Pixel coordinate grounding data

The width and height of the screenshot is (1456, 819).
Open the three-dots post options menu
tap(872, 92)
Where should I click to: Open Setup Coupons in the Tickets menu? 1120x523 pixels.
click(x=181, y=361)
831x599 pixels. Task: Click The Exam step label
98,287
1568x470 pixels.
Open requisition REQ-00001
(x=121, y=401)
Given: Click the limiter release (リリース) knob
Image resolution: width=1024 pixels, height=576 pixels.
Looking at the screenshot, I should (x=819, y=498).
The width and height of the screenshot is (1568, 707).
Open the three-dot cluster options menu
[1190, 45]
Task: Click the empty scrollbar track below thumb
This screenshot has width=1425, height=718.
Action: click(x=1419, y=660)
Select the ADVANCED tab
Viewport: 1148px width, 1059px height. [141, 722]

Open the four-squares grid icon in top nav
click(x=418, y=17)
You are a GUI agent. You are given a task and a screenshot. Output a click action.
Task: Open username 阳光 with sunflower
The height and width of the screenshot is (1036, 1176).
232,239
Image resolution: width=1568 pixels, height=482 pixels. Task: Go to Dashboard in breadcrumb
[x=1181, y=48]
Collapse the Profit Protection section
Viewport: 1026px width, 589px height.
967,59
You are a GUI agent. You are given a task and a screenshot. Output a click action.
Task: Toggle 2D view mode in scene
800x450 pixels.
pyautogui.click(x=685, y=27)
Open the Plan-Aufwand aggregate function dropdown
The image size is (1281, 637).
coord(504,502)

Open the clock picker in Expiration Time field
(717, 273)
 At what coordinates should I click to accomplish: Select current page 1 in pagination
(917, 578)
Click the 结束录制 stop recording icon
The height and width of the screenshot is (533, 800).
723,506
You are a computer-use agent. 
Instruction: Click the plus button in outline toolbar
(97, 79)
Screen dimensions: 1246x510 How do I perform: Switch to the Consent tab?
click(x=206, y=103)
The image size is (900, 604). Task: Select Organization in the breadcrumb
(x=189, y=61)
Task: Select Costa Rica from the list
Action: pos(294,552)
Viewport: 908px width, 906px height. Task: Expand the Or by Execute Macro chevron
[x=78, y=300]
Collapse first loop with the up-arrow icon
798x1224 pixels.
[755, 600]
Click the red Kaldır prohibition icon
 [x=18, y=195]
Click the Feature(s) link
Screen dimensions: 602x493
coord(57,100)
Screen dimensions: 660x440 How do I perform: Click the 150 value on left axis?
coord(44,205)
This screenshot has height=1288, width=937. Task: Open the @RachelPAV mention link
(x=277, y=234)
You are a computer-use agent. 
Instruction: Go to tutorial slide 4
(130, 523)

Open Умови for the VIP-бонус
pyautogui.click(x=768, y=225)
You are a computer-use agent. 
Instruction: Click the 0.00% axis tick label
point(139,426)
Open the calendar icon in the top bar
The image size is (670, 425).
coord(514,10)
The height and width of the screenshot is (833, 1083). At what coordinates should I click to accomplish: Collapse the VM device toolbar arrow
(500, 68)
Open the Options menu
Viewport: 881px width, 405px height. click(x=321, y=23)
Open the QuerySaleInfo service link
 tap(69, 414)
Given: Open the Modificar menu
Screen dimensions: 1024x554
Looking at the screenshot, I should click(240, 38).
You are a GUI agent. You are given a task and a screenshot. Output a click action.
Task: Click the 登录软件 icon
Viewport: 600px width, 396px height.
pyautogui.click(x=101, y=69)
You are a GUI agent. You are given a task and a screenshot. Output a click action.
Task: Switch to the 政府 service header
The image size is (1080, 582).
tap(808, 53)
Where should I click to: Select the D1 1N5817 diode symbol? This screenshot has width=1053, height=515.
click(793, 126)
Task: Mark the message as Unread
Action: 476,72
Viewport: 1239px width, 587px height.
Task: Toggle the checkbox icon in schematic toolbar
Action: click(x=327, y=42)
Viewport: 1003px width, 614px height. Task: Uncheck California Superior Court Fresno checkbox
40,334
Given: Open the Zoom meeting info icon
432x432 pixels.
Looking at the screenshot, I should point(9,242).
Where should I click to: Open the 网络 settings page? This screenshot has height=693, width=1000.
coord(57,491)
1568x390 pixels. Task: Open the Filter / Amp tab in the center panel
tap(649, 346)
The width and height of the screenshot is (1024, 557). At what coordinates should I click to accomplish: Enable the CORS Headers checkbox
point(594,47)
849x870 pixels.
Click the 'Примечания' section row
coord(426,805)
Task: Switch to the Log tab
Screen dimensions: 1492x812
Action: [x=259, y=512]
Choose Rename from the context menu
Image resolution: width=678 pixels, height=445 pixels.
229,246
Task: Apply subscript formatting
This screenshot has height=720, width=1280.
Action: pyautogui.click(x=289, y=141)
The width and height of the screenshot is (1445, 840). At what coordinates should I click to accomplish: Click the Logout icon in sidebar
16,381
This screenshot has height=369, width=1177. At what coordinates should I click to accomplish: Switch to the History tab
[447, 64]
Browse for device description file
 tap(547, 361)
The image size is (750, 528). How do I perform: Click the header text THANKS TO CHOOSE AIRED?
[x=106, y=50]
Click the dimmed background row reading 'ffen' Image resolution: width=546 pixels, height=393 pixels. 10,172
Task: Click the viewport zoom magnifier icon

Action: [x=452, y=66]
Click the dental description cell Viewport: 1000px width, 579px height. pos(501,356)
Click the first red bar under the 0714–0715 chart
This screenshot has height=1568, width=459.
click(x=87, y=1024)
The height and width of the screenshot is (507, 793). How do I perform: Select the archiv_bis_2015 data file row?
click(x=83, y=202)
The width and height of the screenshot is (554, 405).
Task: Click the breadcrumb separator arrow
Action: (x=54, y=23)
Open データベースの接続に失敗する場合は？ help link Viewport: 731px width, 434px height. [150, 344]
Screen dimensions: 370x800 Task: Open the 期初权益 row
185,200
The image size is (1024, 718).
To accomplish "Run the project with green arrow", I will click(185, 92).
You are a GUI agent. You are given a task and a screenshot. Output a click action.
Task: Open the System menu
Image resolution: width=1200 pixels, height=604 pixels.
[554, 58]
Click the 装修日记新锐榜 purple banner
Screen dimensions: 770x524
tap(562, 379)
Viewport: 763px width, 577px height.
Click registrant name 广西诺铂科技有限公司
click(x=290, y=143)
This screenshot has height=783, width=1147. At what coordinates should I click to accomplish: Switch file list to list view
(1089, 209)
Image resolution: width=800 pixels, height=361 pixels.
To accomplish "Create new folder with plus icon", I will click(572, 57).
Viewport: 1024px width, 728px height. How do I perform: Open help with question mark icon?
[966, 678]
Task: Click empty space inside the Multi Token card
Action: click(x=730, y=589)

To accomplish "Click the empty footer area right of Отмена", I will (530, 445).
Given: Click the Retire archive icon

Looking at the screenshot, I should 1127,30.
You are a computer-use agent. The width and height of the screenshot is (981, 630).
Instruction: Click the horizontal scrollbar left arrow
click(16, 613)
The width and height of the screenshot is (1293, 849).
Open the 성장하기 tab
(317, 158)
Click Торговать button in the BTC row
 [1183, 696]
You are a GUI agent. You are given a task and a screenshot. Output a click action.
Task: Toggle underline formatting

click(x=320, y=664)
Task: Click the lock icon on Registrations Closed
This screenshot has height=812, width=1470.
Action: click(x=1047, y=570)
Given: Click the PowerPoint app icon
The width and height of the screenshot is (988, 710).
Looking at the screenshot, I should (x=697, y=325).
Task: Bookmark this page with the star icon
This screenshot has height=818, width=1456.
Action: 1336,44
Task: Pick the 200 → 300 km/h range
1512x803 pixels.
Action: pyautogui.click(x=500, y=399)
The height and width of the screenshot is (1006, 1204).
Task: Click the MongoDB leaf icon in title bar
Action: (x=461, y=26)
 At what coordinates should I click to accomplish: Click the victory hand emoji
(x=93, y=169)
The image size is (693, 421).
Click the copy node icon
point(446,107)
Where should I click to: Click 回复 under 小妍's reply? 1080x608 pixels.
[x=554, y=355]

## How to complete this task
Without omitting anything, output the data verbatim.

## Written solution
The width and height of the screenshot is (1456, 819).
Open the three-dots post options menu
tap(872, 92)
Where should I click to: Open Setup Coupons in the Tickets menu? 1120x523 pixels.
click(x=181, y=361)
831x599 pixels. Task: Click The Exam step label
98,287
1568x470 pixels.
Open requisition REQ-00001
(x=121, y=401)
Given: Click the limiter release (リリース) knob
Image resolution: width=1024 pixels, height=576 pixels.
Looking at the screenshot, I should (x=819, y=498).
The width and height of the screenshot is (1568, 707).
Open the three-dot cluster options menu
[1190, 45]
Task: Click the empty scrollbar track below thumb
This screenshot has width=1425, height=718.
Action: click(x=1419, y=660)
Select the ADVANCED tab
Viewport: 1148px width, 1059px height. [141, 722]

Open the four-squares grid icon in top nav
click(x=418, y=17)
You are a GUI agent. You are given a task and a screenshot. Output a click action.
Task: Open username 阳光 with sunflower
The height and width of the screenshot is (1036, 1176).
232,239
Image resolution: width=1568 pixels, height=482 pixels. Task: Go to Dashboard in breadcrumb
[x=1181, y=48]
Collapse the Profit Protection section
Viewport: 1026px width, 589px height.
967,59
You are a GUI agent. You are given a task and a screenshot. Output a click action.
Task: Toggle 2D view mode in scene
800x450 pixels.
pyautogui.click(x=685, y=27)
Open the Plan-Aufwand aggregate function dropdown
The image size is (1281, 637).
coord(504,502)

Open the clock picker in Expiration Time field
(717, 273)
 At what coordinates should I click to accomplish: Select current page 1 in pagination
(917, 578)
Click the 结束录制 stop recording icon
The height and width of the screenshot is (533, 800).
723,506
You are a computer-use agent. 
Instruction: Click the plus button in outline toolbar
(97, 79)
Screen dimensions: 1246x510 How do I perform: Switch to the Consent tab?
click(x=206, y=103)
The image size is (900, 604). Task: Select Organization in the breadcrumb
(x=189, y=61)
Task: Select Costa Rica from the list
Action: pos(294,552)
Viewport: 908px width, 906px height. Task: Expand the Or by Execute Macro chevron
[x=78, y=300]
Collapse first loop with the up-arrow icon
798x1224 pixels.
[755, 600]
Click the red Kaldır prohibition icon
 [x=18, y=195]
Click the Feature(s) link
Screen dimensions: 602x493
coord(57,100)
Screen dimensions: 660x440 How do I perform: Click the 150 value on left axis?
coord(44,205)
This screenshot has height=1288, width=937. Task: Open the @RachelPAV mention link
(x=277, y=234)
You are a computer-use agent. 
Instruction: Go to tutorial slide 4
(130, 523)

Open Умови for the VIP-бонус
pyautogui.click(x=768, y=225)
You are a computer-use agent. 
Instruction: Click the 0.00% axis tick label
point(139,426)
Open the calendar icon in the top bar
The image size is (670, 425).
coord(514,10)
The height and width of the screenshot is (833, 1083). At what coordinates should I click to accomplish: Collapse the VM device toolbar arrow
(500, 68)
Open the Options menu
Viewport: 881px width, 405px height. click(x=321, y=23)
Open the QuerySaleInfo service link
 tap(69, 414)
Given: Open the Modificar menu
Screen dimensions: 1024x554
Looking at the screenshot, I should click(240, 38).
You are a GUI agent. You are given a task and a screenshot. Output a click action.
Task: Click the 登录软件 icon
Viewport: 600px width, 396px height.
pyautogui.click(x=101, y=69)
You are a GUI agent. You are given a task and a screenshot. Output a click action.
Task: Switch to the 政府 service header
The image size is (1080, 582).
tap(808, 53)
Where should I click to: Select the D1 1N5817 diode symbol? This screenshot has width=1053, height=515.
click(793, 126)
Task: Mark the message as Unread
Action: 476,72
Viewport: 1239px width, 587px height.
Task: Toggle the checkbox icon in schematic toolbar
Action: click(x=327, y=42)
Viewport: 1003px width, 614px height. Task: Uncheck California Superior Court Fresno checkbox
40,334
Given: Open the Zoom meeting info icon
432x432 pixels.
Looking at the screenshot, I should point(9,242).
Where should I click to: Open the 网络 settings page? This screenshot has height=693, width=1000.
coord(57,491)
1568x390 pixels. Task: Open the Filter / Amp tab in the center panel
tap(649, 346)
The width and height of the screenshot is (1024, 557). At what coordinates should I click to accomplish: Enable the CORS Headers checkbox
point(594,47)
849x870 pixels.
Click the 'Примечания' section row
coord(426,805)
Task: Switch to the Log tab
Screen dimensions: 1492x812
Action: [x=259, y=512]
Choose Rename from the context menu
Image resolution: width=678 pixels, height=445 pixels.
229,246
Task: Apply subscript formatting
This screenshot has height=720, width=1280.
Action: pyautogui.click(x=289, y=141)
The width and height of the screenshot is (1445, 840). At what coordinates should I click to accomplish: Click the Logout icon in sidebar
16,381
This screenshot has height=369, width=1177. At what coordinates should I click to accomplish: Switch to the History tab
[447, 64]
Browse for device description file
 tap(547, 361)
The image size is (750, 528). How do I perform: Click the header text THANKS TO CHOOSE AIRED?
[x=106, y=50]
Click the dimmed background row reading 'ffen' Image resolution: width=546 pixels, height=393 pixels. 10,172
Task: Click the viewport zoom magnifier icon

Action: [x=452, y=66]
Click the dental description cell Viewport: 1000px width, 579px height. pos(501,356)
Click the first red bar under the 0714–0715 chart
This screenshot has height=1568, width=459.
click(x=87, y=1024)
The height and width of the screenshot is (507, 793). How do I perform: Select the archiv_bis_2015 data file row?
click(x=83, y=202)
The width and height of the screenshot is (554, 405).
Task: Click the breadcrumb separator arrow
Action: (x=54, y=23)
Open データベースの接続に失敗する場合は？ help link Viewport: 731px width, 434px height. [150, 344]
Screen dimensions: 370x800 Task: Open the 期初权益 row
185,200
The image size is (1024, 718).
To accomplish "Run the project with green arrow", I will click(185, 92).
You are a GUI agent. You are given a task and a screenshot. Output a click action.
Task: Open the System menu
Image resolution: width=1200 pixels, height=604 pixels.
[554, 58]
Click the 装修日记新锐榜 purple banner
Screen dimensions: 770x524
tap(562, 379)
Viewport: 763px width, 577px height.
Click registrant name 广西诺铂科技有限公司
click(x=290, y=143)
This screenshot has height=783, width=1147. At what coordinates should I click to accomplish: Switch file list to list view
(1089, 209)
Image resolution: width=800 pixels, height=361 pixels.
To accomplish "Create new folder with plus icon", I will click(572, 57).
Viewport: 1024px width, 728px height. How do I perform: Open help with question mark icon?
[966, 678]
Task: Click empty space inside the Multi Token card
Action: click(x=730, y=589)

To accomplish "Click the empty footer area right of Отмена", I will (530, 445).
Given: Click the Retire archive icon

Looking at the screenshot, I should 1127,30.
You are a computer-use agent. The width and height of the screenshot is (981, 630).
Instruction: Click the horizontal scrollbar left arrow
click(16, 613)
The width and height of the screenshot is (1293, 849).
Open the 성장하기 tab
(317, 158)
Click Торговать button in the BTC row
 [1183, 696]
You are a GUI agent. You are given a task and a screenshot. Output a click action.
Task: Toggle underline formatting

click(x=320, y=664)
Task: Click the lock icon on Registrations Closed
This screenshot has height=812, width=1470.
Action: click(x=1047, y=570)
Given: Click the PowerPoint app icon
The width and height of the screenshot is (988, 710).
Looking at the screenshot, I should (x=697, y=325).
Task: Bookmark this page with the star icon
This screenshot has height=818, width=1456.
Action: 1336,44
Task: Pick the 200 → 300 km/h range
1512x803 pixels.
Action: pyautogui.click(x=500, y=399)
The height and width of the screenshot is (1006, 1204).
Task: Click the MongoDB leaf icon in title bar
Action: (x=461, y=26)
 At what coordinates should I click to accomplish: Click the victory hand emoji
(x=93, y=169)
The image size is (693, 421).
Click the copy node icon
point(446,107)
Where should I click to: Click 回复 under 小妍's reply? 1080x608 pixels.
[x=554, y=355]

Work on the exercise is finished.